#### Task item:
Where the line containing "1360x768 pixels." appears, start repeating, and continue exactly through the last line below, adding nothing. Include no pictures.

(Stored records)
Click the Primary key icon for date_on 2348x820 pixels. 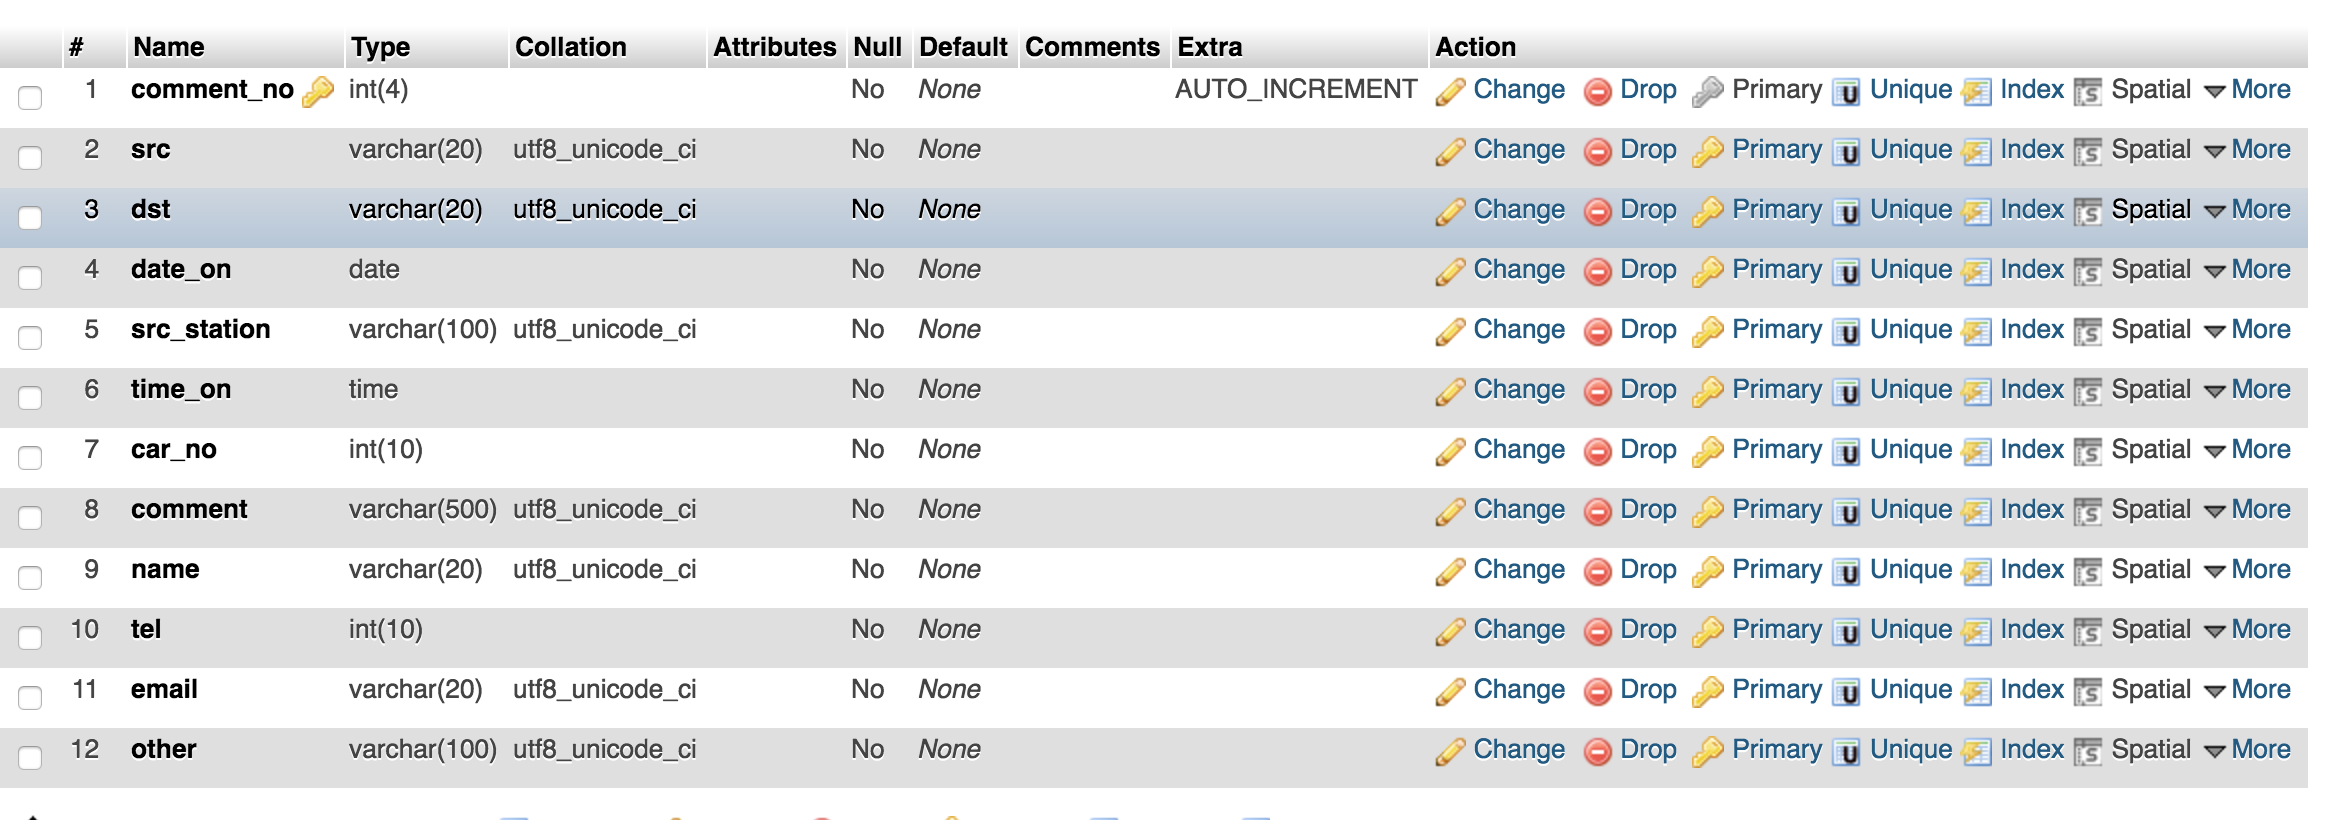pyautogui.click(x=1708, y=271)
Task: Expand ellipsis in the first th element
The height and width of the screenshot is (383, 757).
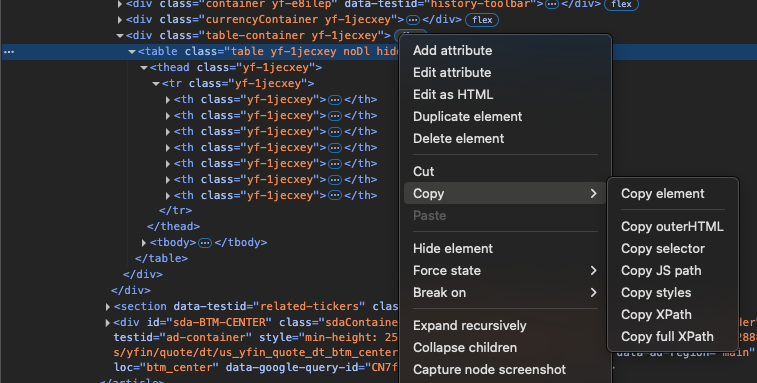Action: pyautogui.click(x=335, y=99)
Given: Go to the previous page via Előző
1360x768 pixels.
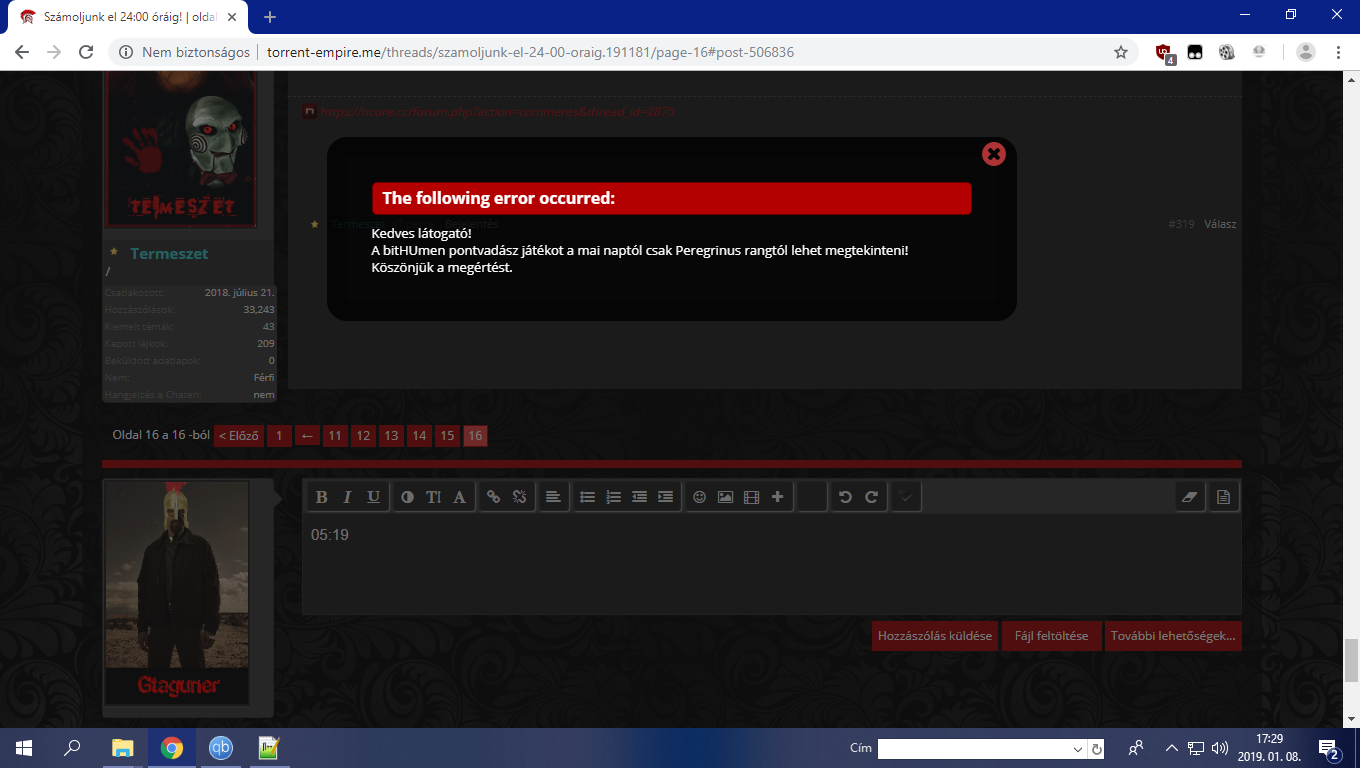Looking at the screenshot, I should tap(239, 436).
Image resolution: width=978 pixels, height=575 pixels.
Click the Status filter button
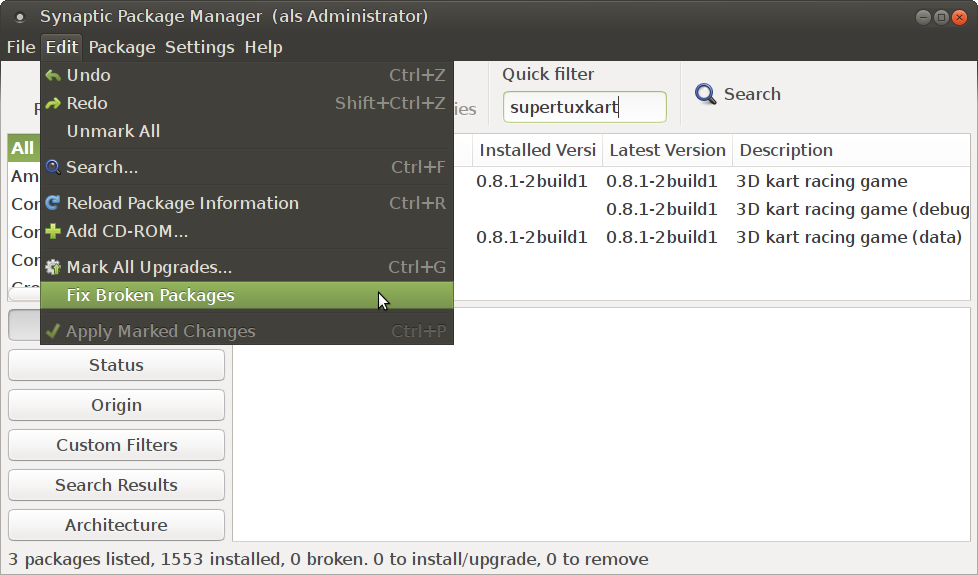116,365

#### Task response:
1360x768 pixels.
Looking at the screenshot, I should tap(239, 436).
Image resolution: width=978 pixels, height=575 pixels.
Click the Status filter button
116,365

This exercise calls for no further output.